ÉTAPES DE L'EXERCICE
[a] Dans l'article sur la garantie autonome en cas de scission de société, à quelle date la chambre commerciale a-t-elle cassé l'arrêt de la cour d'appel ?
[b] Rédigez la suite de l'article sur la garantie autonome en cas de scission de société, à partir de la fin de sa dernière phrase.

TEXTE DU DOCUMENT

'''

Articles de jurisactuubs

  • Regard sur la garantie autonome en cas de scission de société

    Article publié le 17 février 2017

     

    La scission/fusion d’une société entraîne sa dissolution sans liquidation et la transmission universelle de son patrimoine à la société bénéficiaire. Cette règle est établie par les articles L 2321 du Code civil et L. 236-3 du Code de commerce. Cependant, la Cour de cassation vient de décider que, sauf convention contraire, la garantie autonome qui ne suit pas l’obligation de garantie n’est pas transmise en cas d’une scission ou en cas d’absorption par voie de fusion à la société bénéficiaire.

    En l’espèce, les 26 octobre et 9 novembre 2004, la société Hôtel les Grandes Rousses a donné son fonds de commerce d’hôtel-bar-restaurant en location gérance à une deuxième société, la société HMC Les Grandes Rousses. Le 3 novembre 2004, cette dernière, en exécution du contrat, a remis à la société Hôtel les Grandes Rousses une garantie à première demande consentie par une caisse régionale du crédit agricole.

    Pendant le cours du contrat de location gérance, la première société a fait l’objet d’une scission emportant transmission de la branche d’activité de l’hôtel au profit d’une autre société. La société HMC ayant résilié le contrat, l’autre société, après de vaines mises en demeures auprès de cette dernière, a par lettre du 30 juin 2011 demandé à la banque de mettre en œuvre la garantie à première demande puis l’a assignée en paiement.

    La Cour d’appel de Pau, dans un arrêt du 19 mars 2015, donna raison à la société saisissante.

    Les juges de la Cour d’appel ont ainsi retenu que, sauf clause contraire, la transmission universelle du patrimoine qui résulte d’une opération de fusion ou de scission n’est pas incompatible avec le caractère intuitu personae de la garantie première demande.

    Dès lors, il était constaté que la société Hôtel les Grandes Rousses bénéficiait d’une telle garantie et avait fait l’objet d’une scission à compter du 1er novembre 2005.

    La garantie accordée au titre de la location-gérance de l’hôtel se rattachant à l’activité hôtelière cédée, il n'y avait lieu ni de mentionner l'existence de cette garantie dans l'acte de scission, ni de recueillir le consentement exprès de la banque sur le transfert de garantie.

    La chambre commerciale par sa décision du 31 janvier 2017, cassa purement et simplement l’arrêt d’appel au visa des articles 2321 du code civil et L. 236-2 du code de commerce.

    Analyse :

    Pour rappel, la garantie à première demande est un acte en vertu duquel, un bénéficiaire est susceptible d’exiger le paiement d’une somme d’argent déterminée auprès d’un organisme garant (souvent une banque) dès la première demande.

    De cette décision de cassation à la solution lapidaire, lapidaire car elle renvoie seulement aux articles précités, nous pouvons en déduire que, sauf convention contraire, la garantie autonome, qui ne suit pas l'obligation garantie, n'est pas transmise en cas de scission de la société bénéficiaire de la garantie.

'''

DONNÉES ENREGISTRÉES
'''

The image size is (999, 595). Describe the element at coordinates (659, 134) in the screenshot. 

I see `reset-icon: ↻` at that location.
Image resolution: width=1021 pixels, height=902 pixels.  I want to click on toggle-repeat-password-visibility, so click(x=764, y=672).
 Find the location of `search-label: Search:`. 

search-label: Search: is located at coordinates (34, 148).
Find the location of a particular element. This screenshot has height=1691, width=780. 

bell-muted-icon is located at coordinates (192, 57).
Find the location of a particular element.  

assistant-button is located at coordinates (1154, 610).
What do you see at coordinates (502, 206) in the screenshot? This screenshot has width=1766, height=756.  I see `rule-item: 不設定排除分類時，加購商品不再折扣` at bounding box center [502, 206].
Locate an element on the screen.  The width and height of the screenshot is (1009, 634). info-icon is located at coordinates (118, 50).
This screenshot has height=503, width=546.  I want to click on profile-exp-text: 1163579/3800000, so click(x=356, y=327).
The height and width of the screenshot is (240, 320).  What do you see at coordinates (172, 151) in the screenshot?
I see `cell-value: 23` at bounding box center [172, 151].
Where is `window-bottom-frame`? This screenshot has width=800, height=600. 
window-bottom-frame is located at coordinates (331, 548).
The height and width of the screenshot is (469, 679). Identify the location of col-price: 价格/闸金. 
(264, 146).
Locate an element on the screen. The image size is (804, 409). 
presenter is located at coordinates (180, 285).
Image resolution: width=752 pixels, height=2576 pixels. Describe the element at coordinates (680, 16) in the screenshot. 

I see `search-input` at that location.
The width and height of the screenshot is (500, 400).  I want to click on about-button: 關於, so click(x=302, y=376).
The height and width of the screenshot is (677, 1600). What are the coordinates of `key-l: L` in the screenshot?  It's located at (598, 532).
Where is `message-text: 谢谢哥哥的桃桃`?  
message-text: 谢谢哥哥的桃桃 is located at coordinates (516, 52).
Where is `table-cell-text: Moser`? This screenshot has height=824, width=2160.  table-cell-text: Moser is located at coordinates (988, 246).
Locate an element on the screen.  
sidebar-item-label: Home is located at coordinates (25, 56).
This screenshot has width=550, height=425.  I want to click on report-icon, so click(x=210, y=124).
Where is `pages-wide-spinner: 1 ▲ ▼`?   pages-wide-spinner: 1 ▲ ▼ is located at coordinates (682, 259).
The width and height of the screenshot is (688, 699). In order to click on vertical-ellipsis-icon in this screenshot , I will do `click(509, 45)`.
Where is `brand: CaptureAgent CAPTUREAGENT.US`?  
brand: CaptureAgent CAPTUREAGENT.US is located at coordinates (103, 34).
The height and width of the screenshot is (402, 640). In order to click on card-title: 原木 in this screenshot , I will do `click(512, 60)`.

'''

RÉSULTATS ATTENDUS
[a] Le 31 janvier 2017.

[b]
    Cette nouvelle solution résulte de la nature même de la garantie. En effet, la nature de la garantie est indépendante de l’obligation garantie. En l’occurrence, l’opération de fusion ou de scission (ici une transmission de patrimoine de manière universelle) ne peut pas faire échec à ce principe. Pour pallier cela, il faudrait insérer une clause contraire dans l’acte de garantie ou une acceptation du garant pour y déroger en vertu de l’article 2321 4° du code civil.

    Il faut cependant rappeler que si cette solution est nouvelle, elle n’est pas transposable en présence de cautionnement. En effet, le cautionnement ayant un caractère accessoire par rapport à l’obligation garantie, il sera transmis de plein droit à la société absorbante ou bénéficiaire de la scission en même temps que l’obligation. Cependant et il faut le souligner, la caution ne sera pas tenue des dettes postérieures à la fusion sauf si elle en a manifestée la volonté expresse.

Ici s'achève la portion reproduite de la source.